**Supplied entries**:
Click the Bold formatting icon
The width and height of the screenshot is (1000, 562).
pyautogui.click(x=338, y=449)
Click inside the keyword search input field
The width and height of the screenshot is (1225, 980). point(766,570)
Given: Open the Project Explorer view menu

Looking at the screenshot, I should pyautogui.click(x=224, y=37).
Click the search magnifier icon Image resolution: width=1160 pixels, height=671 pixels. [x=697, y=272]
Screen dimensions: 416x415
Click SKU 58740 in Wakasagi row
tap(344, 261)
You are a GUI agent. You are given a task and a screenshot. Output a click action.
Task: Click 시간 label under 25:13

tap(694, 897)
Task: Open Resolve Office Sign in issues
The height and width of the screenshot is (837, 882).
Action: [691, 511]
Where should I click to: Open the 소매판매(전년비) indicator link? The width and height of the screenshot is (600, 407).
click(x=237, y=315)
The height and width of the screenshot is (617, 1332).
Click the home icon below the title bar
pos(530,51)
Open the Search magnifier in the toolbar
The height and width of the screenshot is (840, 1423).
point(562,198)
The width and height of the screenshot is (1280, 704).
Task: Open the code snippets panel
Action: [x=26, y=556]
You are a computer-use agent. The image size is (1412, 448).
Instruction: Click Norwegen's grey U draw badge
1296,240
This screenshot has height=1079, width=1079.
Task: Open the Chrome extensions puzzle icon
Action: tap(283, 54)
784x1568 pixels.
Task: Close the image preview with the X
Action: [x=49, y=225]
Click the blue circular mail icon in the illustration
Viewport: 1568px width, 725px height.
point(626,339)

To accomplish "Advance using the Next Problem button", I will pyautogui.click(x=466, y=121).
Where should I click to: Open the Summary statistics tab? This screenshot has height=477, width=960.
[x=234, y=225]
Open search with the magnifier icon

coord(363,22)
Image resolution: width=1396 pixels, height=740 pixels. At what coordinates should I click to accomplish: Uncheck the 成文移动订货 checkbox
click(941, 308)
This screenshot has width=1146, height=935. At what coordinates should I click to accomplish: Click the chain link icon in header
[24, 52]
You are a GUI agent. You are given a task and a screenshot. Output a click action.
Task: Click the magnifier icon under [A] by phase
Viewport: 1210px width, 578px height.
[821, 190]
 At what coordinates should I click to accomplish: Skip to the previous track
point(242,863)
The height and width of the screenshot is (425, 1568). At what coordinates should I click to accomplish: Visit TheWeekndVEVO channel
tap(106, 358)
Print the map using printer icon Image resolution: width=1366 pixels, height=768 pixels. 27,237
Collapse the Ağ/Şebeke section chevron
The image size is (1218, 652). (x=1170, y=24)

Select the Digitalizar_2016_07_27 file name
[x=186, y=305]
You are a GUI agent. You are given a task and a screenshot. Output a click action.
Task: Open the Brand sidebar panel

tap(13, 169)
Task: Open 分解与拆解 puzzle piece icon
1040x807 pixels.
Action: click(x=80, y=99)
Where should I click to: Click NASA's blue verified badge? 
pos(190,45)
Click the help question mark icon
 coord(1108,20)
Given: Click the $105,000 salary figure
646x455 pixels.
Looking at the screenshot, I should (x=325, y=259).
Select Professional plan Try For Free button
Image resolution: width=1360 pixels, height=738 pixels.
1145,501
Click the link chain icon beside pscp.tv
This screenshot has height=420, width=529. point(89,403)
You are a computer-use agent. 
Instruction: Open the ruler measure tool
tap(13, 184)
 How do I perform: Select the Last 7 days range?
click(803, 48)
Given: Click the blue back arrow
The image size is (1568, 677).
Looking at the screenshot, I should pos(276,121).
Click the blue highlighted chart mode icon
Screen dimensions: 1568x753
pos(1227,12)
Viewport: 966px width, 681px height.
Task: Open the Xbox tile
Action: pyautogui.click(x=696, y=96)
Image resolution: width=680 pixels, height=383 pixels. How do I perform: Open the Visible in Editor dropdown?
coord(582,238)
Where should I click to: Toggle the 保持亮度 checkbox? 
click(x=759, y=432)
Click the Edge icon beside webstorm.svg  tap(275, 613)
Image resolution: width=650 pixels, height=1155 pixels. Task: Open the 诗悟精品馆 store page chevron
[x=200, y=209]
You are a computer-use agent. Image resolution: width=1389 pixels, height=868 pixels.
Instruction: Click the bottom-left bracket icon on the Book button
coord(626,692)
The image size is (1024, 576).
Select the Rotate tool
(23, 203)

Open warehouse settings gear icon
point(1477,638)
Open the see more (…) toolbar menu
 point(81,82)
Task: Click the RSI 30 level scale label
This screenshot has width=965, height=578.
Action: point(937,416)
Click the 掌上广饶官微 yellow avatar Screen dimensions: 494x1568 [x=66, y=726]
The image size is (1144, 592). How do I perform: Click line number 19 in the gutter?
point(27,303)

**Work order**:
Go through the listing above and copy each line exactly.

**Solution to the exercise**:
Click the Bold formatting icon
The width and height of the screenshot is (1000, 562).
pyautogui.click(x=338, y=449)
Click inside the keyword search input field
The width and height of the screenshot is (1225, 980). point(766,570)
Given: Open the Project Explorer view menu

Looking at the screenshot, I should pyautogui.click(x=224, y=37).
Click the search magnifier icon Image resolution: width=1160 pixels, height=671 pixels. [x=697, y=272]
Screen dimensions: 416x415
Click SKU 58740 in Wakasagi row
tap(344, 261)
You are a GUI agent. You are given a task and a screenshot. Output a click action.
Task: Click 시간 label under 25:13

tap(694, 897)
Task: Open Resolve Office Sign in issues
The height and width of the screenshot is (837, 882).
Action: [691, 511]
Where should I click to: Open the 소매판매(전년비) indicator link? The width and height of the screenshot is (600, 407).
click(x=237, y=315)
The height and width of the screenshot is (617, 1332).
Click the home icon below the title bar
pos(530,51)
Open the Search magnifier in the toolbar
The height and width of the screenshot is (840, 1423).
point(562,198)
The width and height of the screenshot is (1280, 704).
Task: Open the code snippets panel
Action: [x=26, y=556]
You are a computer-use agent. The image size is (1412, 448).
Instruction: Click Norwegen's grey U draw badge
1296,240
This screenshot has height=1079, width=1079.
Task: Open the Chrome extensions puzzle icon
Action: tap(283, 54)
784x1568 pixels.
Task: Close the image preview with the X
Action: [x=49, y=225]
Click the blue circular mail icon in the illustration
Viewport: 1568px width, 725px height.
point(626,339)

To accomplish "Advance using the Next Problem button", I will pyautogui.click(x=466, y=121).
Where should I click to: Open the Summary statistics tab? This screenshot has height=477, width=960.
[x=234, y=225]
Open search with the magnifier icon

coord(363,22)
Image resolution: width=1396 pixels, height=740 pixels. At what coordinates should I click to accomplish: Uncheck the 成文移动订货 checkbox
click(941, 308)
This screenshot has width=1146, height=935. At what coordinates should I click to accomplish: Click the chain link icon in header
[24, 52]
You are a GUI agent. You are given a task and a screenshot. Output a click action.
Task: Click the magnifier icon under [A] by phase
Viewport: 1210px width, 578px height.
[821, 190]
 At what coordinates should I click to accomplish: Skip to the previous track
point(242,863)
The height and width of the screenshot is (425, 1568). At what coordinates should I click to accomplish: Visit TheWeekndVEVO channel
tap(106, 358)
Print the map using printer icon Image resolution: width=1366 pixels, height=768 pixels. 27,237
Collapse the Ağ/Şebeke section chevron
The image size is (1218, 652). (x=1170, y=24)

Select the Digitalizar_2016_07_27 file name
[x=186, y=305]
You are a GUI agent. You are given a task and a screenshot. Output a click action.
Task: Open the Brand sidebar panel

tap(13, 169)
Task: Open 分解与拆解 puzzle piece icon
1040x807 pixels.
Action: click(x=80, y=99)
Where should I click to: Click NASA's blue verified badge? 
pos(190,45)
Click the help question mark icon
 coord(1108,20)
Given: Click the $105,000 salary figure
646x455 pixels.
Looking at the screenshot, I should (x=325, y=259).
Select Professional plan Try For Free button
Image resolution: width=1360 pixels, height=738 pixels.
1145,501
Click the link chain icon beside pscp.tv
This screenshot has height=420, width=529. point(89,403)
You are a computer-use agent. 
Instruction: Open the ruler measure tool
tap(13, 184)
 How do I perform: Select the Last 7 days range?
click(803, 48)
Given: Click the blue back arrow
The image size is (1568, 677).
Looking at the screenshot, I should pos(276,121).
Click the blue highlighted chart mode icon
Screen dimensions: 1568x753
pos(1227,12)
Viewport: 966px width, 681px height.
Task: Open the Xbox tile
Action: pyautogui.click(x=696, y=96)
Image resolution: width=680 pixels, height=383 pixels. How do I perform: Open the Visible in Editor dropdown?
coord(582,238)
Where should I click to: Toggle the 保持亮度 checkbox? 
click(x=759, y=432)
Click the Edge icon beside webstorm.svg  tap(275, 613)
Image resolution: width=650 pixels, height=1155 pixels. Task: Open the 诗悟精品馆 store page chevron
[x=200, y=209]
You are a computer-use agent. Image resolution: width=1389 pixels, height=868 pixels.
Instruction: Click the bottom-left bracket icon on the Book button
coord(626,692)
The image size is (1024, 576).
Select the Rotate tool
(23, 203)

Open warehouse settings gear icon
point(1477,638)
Open the see more (…) toolbar menu
 point(81,82)
Task: Click the RSI 30 level scale label
This screenshot has width=965, height=578.
Action: point(937,416)
Click the 掌上广饶官微 yellow avatar Screen dimensions: 494x1568 [x=66, y=726]
The image size is (1144, 592). How do I perform: Click line number 19 in the gutter?
point(27,303)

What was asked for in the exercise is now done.